Together with CPRE colleagues across England, we have submitted our response to the recent DEFRA consultation on implementing the requirements for Biodiversity Net Gain. The principle that development should leave nature measurably better is a huge leap forward. However, there are many concerns arising in practice.

Recent academic research suggests that use of Biodiversity Net Gain so far is not delivering the intended outcomes. Analysis of six early adopter councils found a 34% reduction in habitat areas, to be compensated by commitments to deliver smaller areas of higher quality habitats years later. In other words, quantitative loss now with a promise of qualitative gains well into the future. This is not in the spirit of Biodiversity Net Gain as a concept for increasing the quantum of natural assets.

We are also very concerned that Biodiversity Net Gain requirements produce a perverse incentive to landowners and developers to deliberately degrade or hold down the ecological status of their land, so as to reduce the Biodiversity Net Gain measures needed to secure planning permission.

Clearly, these are unplanned consequences of a mechanism that is well-intentioned in concept. But we are very concerned that the reality of Biodiversity Net Gain in implementation will be a far cry from what it promises to offer in principle.

It is also important to recognise that Biodiversity Net Gain alone cannot tackle our crisis in ecology. At the very least, we recommend that there should also be a statutory duty placed on public bodies to deliver nature recovery, and this should mandate local authorities to implement Local Nature Recovery Strategies and Nature Recovery Networks.

Local Nature Recovery Strategies can have multiple benefits such as alleviating flood risk and absorbing carbon dioxide emissions. Nature Recovery Networks have the potential to improve connectivity for wildlife between designated sites for nature and the wider countryside. This would also provide ecological resilience to climate change.

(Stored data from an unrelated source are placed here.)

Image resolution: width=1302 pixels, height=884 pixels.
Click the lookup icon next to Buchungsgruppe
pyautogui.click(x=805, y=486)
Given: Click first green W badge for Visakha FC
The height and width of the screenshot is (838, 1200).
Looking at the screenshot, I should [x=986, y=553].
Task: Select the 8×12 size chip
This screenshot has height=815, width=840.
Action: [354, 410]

Four principles for biodiversity net gain

We recommend that many of the potential risks and concerns associated with Biodiversity Net Gain implementation could be addressed through four simple and straightforward principles:

• gain measures should always be proportionate to the loss, so the size of development or its brownfield/greenfield status are immaterial – if there is impact, then Biodiversity Net Gain is needed;

• there should complete parity between regular planning applications (Town & Country Planning Act 1990) and Nationally Significant Infrastructure Project regimes – it would be perverse for larger schemes to have lower Biodiversity Net Gain requirements;

• all beneficiary land for Biodiversity Net Gain should be on Biodiversity Net Gain registers, and we would recommend mandating Local Nature Recovery Strategies through a statutory ‘duty to deliver nature recovery’, such that all Biodiversity Net Gain measures can be shown to contribute to a strategic approach to nature recovery;

• trading in the market for biodiversity units must not be a substitute or easy option compared to local Biodiversity Net Gain measures, and the risks arising from this could be much reduced by mandating that traded Biodiversity Net Gain units must be deployed on a Local Nature Recovery Strategy site locally or elsewhere.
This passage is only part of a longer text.